Public libraries around the country are now deciding not to even try to have in-person summer reading.  For the third year in a row.  Three years!  That's a big chunk of a childhood with no regular library activities.
And you will cry out on that day because of the king you have chosen for yourselves, and the Lord will not hear you on that day.

Stockmann

Yesterday I went to campus to sign some documents, because apparently electronic signature wasn't enough. The secretary in charge of it didn't show up at all, and it took a while to get hold of anyone with the required keys and knowledge of where everything is so I could friggin' sign the paperwork. I was lucky I didn't try on a Friday, because even though the who eventually got me the paperwork is supposed to physically show up every day, he skips Fridays - he's still apparently the most frequent flyer of folks with access to that office, including the Head of Department. While we were chatting afterwards, some guy showed up saying he had an appointment with one of the MIA secretaries, apparently about something accounting-related. So we seem to be, far from professors back regularly working from their desks, inching towards de facto online; at any rate, omicron does seem to be keeping people away from campus. Given the omicron surge, some new restrictions have been announced, though physical attendance is low enough that these were being met before the surge anyway; the suggestion? requirement? that professors zoom, etc from their desks isn't even mentioned in these announcements (Is it in effect in some abstract, theoretical way? Is it dead from lack of exercise? Who can tell?).

downer

It's odd reading these descriptions of empty campuses. At the campus I teach on, everyone is triple vaccinated, and everything is as normal, except that people wear masks.

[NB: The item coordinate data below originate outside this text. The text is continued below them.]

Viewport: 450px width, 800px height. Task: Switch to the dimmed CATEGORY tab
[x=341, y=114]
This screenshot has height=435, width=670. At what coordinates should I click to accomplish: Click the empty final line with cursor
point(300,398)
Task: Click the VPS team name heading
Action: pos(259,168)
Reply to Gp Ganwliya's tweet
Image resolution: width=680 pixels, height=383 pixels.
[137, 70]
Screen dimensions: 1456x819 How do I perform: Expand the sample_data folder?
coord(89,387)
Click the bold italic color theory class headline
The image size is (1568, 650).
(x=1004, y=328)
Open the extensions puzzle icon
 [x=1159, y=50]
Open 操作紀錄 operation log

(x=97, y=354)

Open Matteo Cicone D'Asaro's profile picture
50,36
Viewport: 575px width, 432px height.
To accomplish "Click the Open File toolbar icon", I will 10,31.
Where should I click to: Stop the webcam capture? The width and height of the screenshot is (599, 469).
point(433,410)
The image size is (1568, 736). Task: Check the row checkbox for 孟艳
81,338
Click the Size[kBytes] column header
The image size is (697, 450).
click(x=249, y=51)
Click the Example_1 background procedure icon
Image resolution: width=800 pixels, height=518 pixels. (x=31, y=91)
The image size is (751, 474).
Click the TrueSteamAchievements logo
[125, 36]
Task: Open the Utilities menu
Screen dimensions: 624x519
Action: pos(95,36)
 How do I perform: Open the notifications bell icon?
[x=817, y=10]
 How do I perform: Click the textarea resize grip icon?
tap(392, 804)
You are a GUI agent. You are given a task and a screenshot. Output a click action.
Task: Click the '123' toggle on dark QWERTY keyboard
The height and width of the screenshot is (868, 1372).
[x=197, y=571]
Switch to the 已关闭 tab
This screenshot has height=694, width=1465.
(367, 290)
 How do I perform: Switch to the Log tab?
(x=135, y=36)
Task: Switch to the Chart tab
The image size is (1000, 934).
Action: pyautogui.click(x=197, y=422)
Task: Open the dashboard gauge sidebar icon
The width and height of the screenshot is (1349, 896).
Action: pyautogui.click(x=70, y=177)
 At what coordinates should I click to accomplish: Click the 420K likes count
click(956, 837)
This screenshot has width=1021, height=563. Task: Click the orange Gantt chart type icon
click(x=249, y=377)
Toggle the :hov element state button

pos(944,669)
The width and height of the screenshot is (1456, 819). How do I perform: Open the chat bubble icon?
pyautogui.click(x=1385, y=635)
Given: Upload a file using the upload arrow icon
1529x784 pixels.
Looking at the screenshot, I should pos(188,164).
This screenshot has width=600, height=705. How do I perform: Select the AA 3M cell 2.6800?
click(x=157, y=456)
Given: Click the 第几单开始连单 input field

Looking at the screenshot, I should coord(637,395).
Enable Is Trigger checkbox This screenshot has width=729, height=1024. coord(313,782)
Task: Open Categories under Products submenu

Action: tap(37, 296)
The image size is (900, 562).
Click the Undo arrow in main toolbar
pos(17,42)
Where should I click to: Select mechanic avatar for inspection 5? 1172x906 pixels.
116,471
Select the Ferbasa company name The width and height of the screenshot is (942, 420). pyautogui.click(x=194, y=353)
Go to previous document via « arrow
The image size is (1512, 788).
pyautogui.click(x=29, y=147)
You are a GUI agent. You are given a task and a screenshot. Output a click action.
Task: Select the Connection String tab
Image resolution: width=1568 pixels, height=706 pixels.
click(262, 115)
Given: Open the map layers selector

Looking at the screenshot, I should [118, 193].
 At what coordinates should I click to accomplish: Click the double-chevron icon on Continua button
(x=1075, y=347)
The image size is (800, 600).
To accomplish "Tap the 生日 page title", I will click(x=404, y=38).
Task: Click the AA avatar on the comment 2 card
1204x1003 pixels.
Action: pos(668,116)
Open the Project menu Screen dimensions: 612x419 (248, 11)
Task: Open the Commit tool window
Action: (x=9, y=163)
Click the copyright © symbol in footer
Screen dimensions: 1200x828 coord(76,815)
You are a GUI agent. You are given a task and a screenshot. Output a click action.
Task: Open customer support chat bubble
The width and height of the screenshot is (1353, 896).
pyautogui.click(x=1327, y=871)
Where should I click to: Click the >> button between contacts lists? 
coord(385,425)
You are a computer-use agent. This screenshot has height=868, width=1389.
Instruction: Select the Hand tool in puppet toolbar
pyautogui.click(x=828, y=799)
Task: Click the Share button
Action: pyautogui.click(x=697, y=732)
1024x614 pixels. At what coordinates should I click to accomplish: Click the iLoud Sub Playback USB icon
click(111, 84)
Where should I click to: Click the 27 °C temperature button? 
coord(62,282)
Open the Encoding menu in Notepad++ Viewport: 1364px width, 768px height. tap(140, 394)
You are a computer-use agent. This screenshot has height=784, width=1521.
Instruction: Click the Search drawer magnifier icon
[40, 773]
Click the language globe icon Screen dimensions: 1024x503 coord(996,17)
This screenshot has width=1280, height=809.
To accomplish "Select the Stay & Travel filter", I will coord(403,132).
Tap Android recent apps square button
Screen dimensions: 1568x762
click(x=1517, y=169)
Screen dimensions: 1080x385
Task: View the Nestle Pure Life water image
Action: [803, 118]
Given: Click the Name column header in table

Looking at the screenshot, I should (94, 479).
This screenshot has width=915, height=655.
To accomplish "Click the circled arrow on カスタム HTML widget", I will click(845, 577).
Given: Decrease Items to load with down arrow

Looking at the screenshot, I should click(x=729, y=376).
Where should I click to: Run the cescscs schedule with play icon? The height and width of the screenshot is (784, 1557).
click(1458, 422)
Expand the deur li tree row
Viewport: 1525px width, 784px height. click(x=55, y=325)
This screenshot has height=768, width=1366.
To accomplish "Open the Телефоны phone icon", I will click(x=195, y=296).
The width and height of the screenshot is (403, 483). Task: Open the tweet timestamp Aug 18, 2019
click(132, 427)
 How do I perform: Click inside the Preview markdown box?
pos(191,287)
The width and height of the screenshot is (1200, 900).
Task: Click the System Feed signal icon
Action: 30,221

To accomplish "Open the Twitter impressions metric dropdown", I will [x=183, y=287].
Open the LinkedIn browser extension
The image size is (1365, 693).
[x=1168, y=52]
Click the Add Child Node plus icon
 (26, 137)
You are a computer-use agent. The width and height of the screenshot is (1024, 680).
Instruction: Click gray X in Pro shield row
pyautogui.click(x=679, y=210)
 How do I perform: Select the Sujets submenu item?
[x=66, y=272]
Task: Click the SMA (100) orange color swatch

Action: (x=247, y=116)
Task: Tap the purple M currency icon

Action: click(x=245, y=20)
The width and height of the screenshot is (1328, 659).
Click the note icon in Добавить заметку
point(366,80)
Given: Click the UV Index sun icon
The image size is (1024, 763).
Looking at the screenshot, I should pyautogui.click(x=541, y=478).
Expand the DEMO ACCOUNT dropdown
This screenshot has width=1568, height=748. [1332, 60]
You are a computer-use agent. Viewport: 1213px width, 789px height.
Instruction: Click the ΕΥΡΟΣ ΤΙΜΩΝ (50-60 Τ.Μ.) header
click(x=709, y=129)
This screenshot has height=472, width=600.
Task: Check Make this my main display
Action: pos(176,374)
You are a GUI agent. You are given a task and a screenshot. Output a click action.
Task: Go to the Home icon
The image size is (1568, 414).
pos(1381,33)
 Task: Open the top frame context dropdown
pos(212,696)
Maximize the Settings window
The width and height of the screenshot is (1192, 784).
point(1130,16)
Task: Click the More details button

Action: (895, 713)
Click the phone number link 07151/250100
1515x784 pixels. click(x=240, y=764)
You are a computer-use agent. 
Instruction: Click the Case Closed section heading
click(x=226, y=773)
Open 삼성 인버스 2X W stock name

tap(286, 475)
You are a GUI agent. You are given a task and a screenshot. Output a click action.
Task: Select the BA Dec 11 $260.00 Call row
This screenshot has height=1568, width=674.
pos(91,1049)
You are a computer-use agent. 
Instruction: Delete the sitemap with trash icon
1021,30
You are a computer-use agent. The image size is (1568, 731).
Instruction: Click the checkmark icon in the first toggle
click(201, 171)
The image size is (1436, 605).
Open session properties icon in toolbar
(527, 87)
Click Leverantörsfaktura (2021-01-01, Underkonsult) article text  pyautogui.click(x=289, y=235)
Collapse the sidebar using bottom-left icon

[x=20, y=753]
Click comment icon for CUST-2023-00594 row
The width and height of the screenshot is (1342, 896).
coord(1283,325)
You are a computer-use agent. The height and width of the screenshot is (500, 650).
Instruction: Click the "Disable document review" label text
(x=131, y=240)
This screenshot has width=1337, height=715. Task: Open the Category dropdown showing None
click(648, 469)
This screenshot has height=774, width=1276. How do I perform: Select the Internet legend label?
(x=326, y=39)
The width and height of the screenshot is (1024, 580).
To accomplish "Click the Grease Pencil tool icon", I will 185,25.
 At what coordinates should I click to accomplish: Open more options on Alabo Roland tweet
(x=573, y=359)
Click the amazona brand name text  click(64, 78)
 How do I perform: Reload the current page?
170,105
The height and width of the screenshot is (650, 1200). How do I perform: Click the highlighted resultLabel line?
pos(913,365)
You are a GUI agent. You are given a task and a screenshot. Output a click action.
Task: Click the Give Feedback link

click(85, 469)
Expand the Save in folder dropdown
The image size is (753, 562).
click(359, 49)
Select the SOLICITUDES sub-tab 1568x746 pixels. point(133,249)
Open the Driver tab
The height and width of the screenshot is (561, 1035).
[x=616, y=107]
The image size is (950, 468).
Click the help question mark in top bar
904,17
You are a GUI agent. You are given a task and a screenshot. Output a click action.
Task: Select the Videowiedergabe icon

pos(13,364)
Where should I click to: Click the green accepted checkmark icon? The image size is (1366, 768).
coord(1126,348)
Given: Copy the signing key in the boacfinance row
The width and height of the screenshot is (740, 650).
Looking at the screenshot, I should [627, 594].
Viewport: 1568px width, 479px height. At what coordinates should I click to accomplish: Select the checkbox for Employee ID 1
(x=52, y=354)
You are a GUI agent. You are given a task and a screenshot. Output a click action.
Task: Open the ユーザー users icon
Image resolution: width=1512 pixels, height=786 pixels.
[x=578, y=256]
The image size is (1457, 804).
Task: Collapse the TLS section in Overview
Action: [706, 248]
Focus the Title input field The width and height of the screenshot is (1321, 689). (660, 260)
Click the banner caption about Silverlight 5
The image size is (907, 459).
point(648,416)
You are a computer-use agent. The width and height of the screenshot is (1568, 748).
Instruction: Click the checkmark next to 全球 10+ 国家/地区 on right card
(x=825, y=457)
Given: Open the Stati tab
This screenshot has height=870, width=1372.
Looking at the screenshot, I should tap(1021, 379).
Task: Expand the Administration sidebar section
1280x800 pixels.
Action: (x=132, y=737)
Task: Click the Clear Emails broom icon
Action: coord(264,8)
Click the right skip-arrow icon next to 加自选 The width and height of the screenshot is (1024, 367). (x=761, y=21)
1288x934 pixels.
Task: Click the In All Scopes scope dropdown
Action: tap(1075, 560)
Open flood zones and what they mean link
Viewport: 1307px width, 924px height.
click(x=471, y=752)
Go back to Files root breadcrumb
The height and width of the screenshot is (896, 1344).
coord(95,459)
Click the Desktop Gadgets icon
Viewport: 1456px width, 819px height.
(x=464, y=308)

In the region, numbers of COVID are going down fast and hospitalization has plateaued, maybe declining a little. I was half expecting the semester to be delayed, but now I am glad it wasn't.

So far no students have been absent due to COVID. Everyone is turning up to class.
"When fascism comes to America, it will be wrapped in the flag and carrying a cross."—Sinclair Lewis

the_geneticist

Staff folks here have been TERRIBLE about communicating their "remote work schedule".  I have TAs that can't get keys because the person who signs out keys isn't in; a new hire from Fall still doesn't have a chair for her office because it hasn't been ordered; and don't even get me started about the lead time needed to send anything out (supplies, copies, etc.).

Look, I'd LOVE to be able to work from home, but it's better for everyone else if I don't.  My department looks abandoned with the lights off in the hallways, all the doors closed, no one actually in their office. 

AmLitHist

BFF/colleague in the next building over has only 34 students total in 2 F2F classes, and already has had 3 students who attended class last week let her know today that they've tested positive.

Puget

We return to in person a week from today. I'm looking forward to it-- cases are dropping both in the community and campus, boosters and masks are required.

Of course, I just got my first email from a study suggesting she wants to stay remote. On one level I'm sympathetic, but unless she applies for and gets an actual accommodation for remote instruction (which they are giving out only for students with particular health risks), I'm not going to make the class hybrid just for her. For one thing it's a seminar and there is no way she can adequately participate in discussion that way. I referred her to the appropriate office if she wants to pursue an accommodation.
"Never get separated from your lunch. Never get separated from your friends. Never climb up anything you can't climb down."